The man grunted and bent to his work on the knot with an added burst of determination.
She strode across the deck, knowing Samuel’s newfound dedication wouldn’t last and making a note to keep an eye on the man. It wouldn’t do, allowing laziness so early in her tenure. Haines had taught her that. Show a strong hand early, and you won’t have to later. Haines… She couldn’t believe what she’d heard, but it was no rumor. She’d heard it from too many tongues. Haines had murdered Governor Dalyrimple. Murdered him in cold blood and then died himself. If what she’d heard was true, then good riddance as far as she was concerned. Poison, a coward’s weapon, if ever there was one.
She spit over the side of the railing, offering a silent curse for Captain Haines’ name. She was glad a man — a murderer — like that had departed the face of the earth, and it didn’t hurt that she’d gotten command of his airship in the bargain.
The spirits were dealing a fair hand for once.

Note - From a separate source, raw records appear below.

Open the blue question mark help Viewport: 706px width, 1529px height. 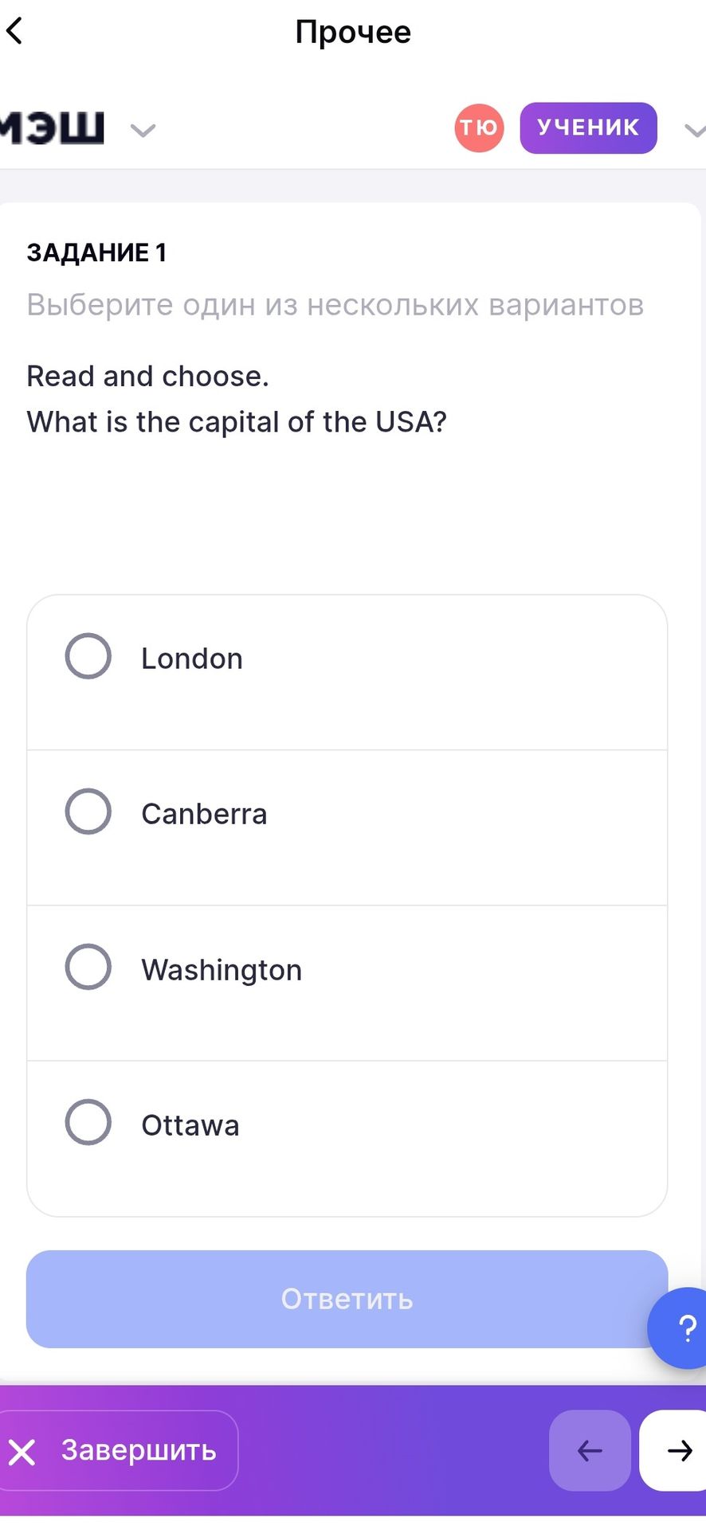coord(681,1328)
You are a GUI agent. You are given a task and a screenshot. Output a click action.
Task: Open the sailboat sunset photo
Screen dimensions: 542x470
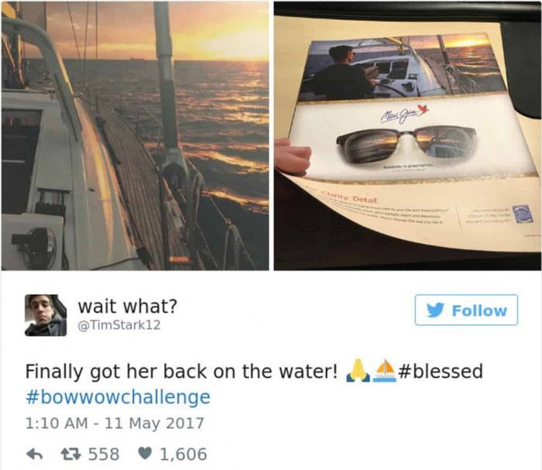[x=136, y=136]
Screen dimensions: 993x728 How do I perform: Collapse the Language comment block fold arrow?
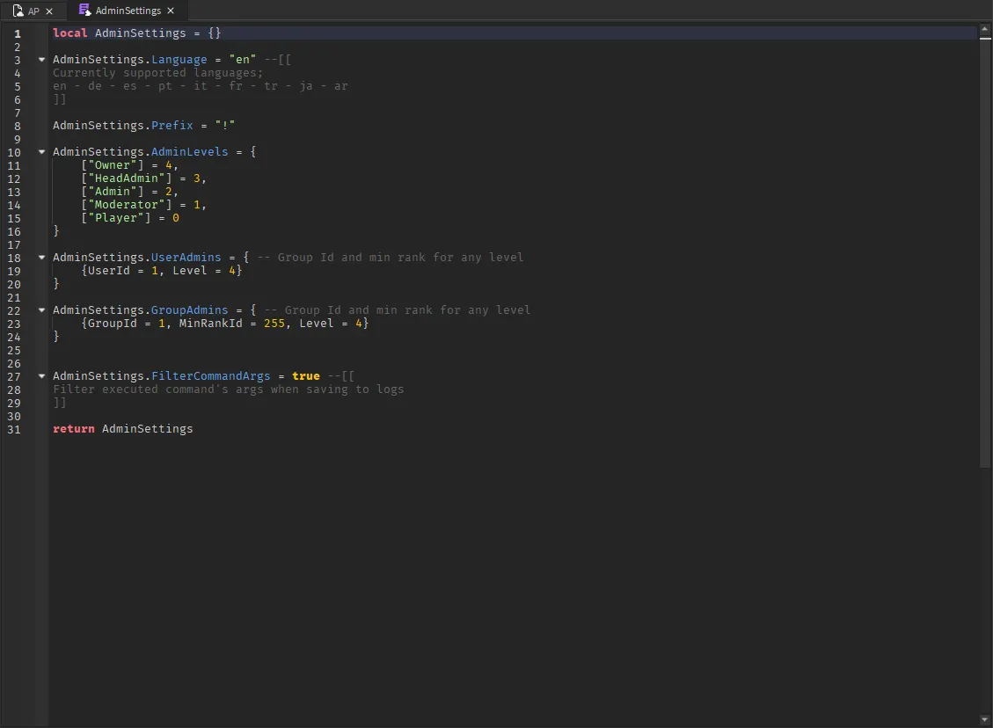pyautogui.click(x=41, y=60)
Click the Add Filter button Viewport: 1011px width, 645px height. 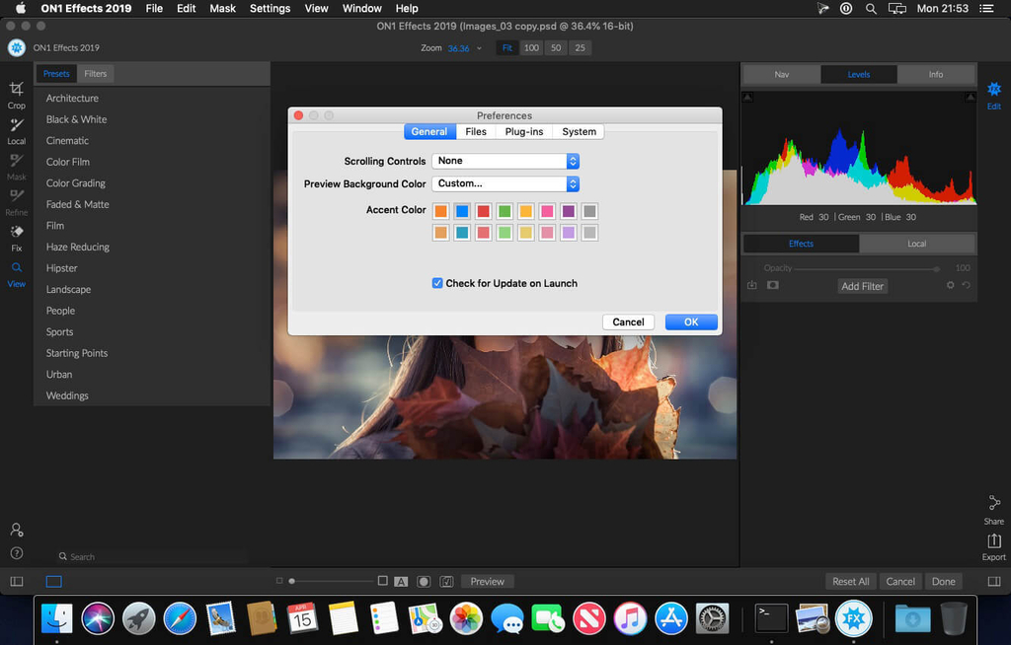click(x=862, y=286)
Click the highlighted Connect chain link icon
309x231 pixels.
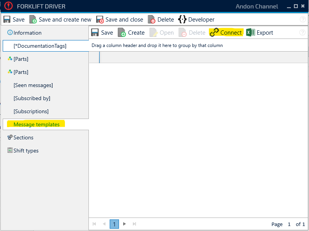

All around her, the sailors scrambled to get their work done and to avoid her attention. As she made it to the quarterdeck and climbed to where the wheel would have been located on a conventional vessel, a fresh sheet of canvas rose behind her, high up the mainmast.
They were piling on every stitch of it they could to catch the powerful winds that ran before a storm. With a little luck, they’d be propelled at four times the speed of a racing horse and make landfall before the storm caught them. They could soak the stones, lowering the airship to right above the ground, and then lower the canvas and secure the ship to ride it out. They’d get rained on and swung around a bit, but down low, they’d avoid the most violent gusts that could threaten to flip an airship over. A skilled captain could generally avoid such a fate, but if it happened, they were almost certain to die. She saw no reason to risk it, not on her first voyage.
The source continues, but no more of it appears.